Figure 5. — **(A, B)** Two α-diversity indexes, (A) PD whole tree and (B) observed OTUs in SAMP1/YitFc mice. **(C)** Stacked bar chart of relative abundance of each taxon in SAMP1/YitFc mice at the family level. **(D)** Dot plots of significantly changed taxa in SAMP1/YitFc mice at genus levels. **(E, F)** Correlation analysis between inflammatory scores and α-diversify indexes of each SAMP1/YitFc mouse. **(G)** Correlation analysis between inflammatory scores and significantly changed taxa in SAMP1/YitFc mice at the genus level. Error bars represent mean ± SEM. **(A, B, C, D, E, F, G)** Statistical significance was evaluated by Mann–Whitney’s U test in (A, B, C, D), and Pearson’s correlation coefficients test in (E, F, G). P < 0.05 was considered statistically significant. *P < 0.05, †P < 0.01, §P < 0.001.

Figure S8. — Comparison of β-diversity between ICR mouse and SAMP1/YitFc mouse microbiota at 4 and 20 wk by PCoA plot based on unweighted UniFrac distance. Statistical significance was evaluated by PERMANOVA test. P < 0.05 was considered statistically significant.

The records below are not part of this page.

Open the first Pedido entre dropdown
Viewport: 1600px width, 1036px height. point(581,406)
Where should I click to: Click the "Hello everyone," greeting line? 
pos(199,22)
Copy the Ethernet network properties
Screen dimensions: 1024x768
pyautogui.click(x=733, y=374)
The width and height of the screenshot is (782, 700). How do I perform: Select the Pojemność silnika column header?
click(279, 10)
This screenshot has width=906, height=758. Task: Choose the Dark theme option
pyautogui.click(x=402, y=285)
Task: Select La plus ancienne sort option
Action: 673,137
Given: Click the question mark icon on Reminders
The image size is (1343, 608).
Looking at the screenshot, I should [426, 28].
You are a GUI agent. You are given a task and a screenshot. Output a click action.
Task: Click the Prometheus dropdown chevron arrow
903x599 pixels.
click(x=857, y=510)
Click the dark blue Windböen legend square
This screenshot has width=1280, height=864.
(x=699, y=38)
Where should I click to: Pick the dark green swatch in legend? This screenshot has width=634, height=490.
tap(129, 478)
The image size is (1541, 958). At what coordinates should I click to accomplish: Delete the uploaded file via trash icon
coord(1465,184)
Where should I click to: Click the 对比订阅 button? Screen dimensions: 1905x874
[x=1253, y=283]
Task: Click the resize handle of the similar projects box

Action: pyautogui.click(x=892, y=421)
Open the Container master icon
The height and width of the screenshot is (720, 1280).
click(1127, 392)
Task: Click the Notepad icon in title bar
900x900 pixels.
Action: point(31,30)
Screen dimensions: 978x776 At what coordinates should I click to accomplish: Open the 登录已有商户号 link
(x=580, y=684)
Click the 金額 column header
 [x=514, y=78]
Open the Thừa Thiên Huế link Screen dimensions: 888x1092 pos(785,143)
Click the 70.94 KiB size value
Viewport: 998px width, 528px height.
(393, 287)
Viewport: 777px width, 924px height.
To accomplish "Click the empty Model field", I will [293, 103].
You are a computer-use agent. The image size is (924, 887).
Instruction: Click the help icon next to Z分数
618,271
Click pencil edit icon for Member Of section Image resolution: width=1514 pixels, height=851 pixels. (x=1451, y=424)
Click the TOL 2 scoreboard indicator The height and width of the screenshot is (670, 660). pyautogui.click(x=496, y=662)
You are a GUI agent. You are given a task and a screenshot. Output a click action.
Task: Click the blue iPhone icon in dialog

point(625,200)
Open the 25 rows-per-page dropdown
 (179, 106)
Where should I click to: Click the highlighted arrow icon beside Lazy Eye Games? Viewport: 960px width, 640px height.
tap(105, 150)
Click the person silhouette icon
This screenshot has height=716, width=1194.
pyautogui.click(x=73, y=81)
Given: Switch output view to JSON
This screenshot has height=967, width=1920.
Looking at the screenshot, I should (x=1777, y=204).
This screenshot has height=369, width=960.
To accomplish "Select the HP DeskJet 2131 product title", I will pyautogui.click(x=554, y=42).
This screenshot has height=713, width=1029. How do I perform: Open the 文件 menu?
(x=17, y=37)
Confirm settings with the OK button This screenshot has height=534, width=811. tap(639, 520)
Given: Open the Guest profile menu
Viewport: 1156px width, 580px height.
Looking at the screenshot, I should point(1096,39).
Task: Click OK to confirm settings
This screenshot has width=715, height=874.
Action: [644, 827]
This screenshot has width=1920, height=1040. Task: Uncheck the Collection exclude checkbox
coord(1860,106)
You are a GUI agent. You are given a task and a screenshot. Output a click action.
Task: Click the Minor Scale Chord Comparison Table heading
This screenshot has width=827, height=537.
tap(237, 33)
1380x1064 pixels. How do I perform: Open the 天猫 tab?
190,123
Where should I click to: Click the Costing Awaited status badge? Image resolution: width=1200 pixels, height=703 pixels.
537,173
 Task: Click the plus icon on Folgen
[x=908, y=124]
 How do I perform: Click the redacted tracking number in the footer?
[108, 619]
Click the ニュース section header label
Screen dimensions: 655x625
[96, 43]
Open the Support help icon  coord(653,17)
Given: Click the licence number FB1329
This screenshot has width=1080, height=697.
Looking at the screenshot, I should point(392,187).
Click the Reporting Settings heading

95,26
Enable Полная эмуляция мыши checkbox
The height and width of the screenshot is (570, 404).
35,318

Figure S9. — PD whole tree and observed OTUs of α-diversity indexes, relative abundance of *Bacteroides*, *Lachnospiraceae;Other*, and *Anaerotruncus* which are significantly changed genera in SAMP1/YitFc mice during pathological progression, were analyzed in the fecal microbiota of ICR mice at 4 and 20 wk (n = 6/each week). Error bars represent mean ± SEM. Statistical significance was evaluated by Mann–Whitney’s U test. n.s., not significant.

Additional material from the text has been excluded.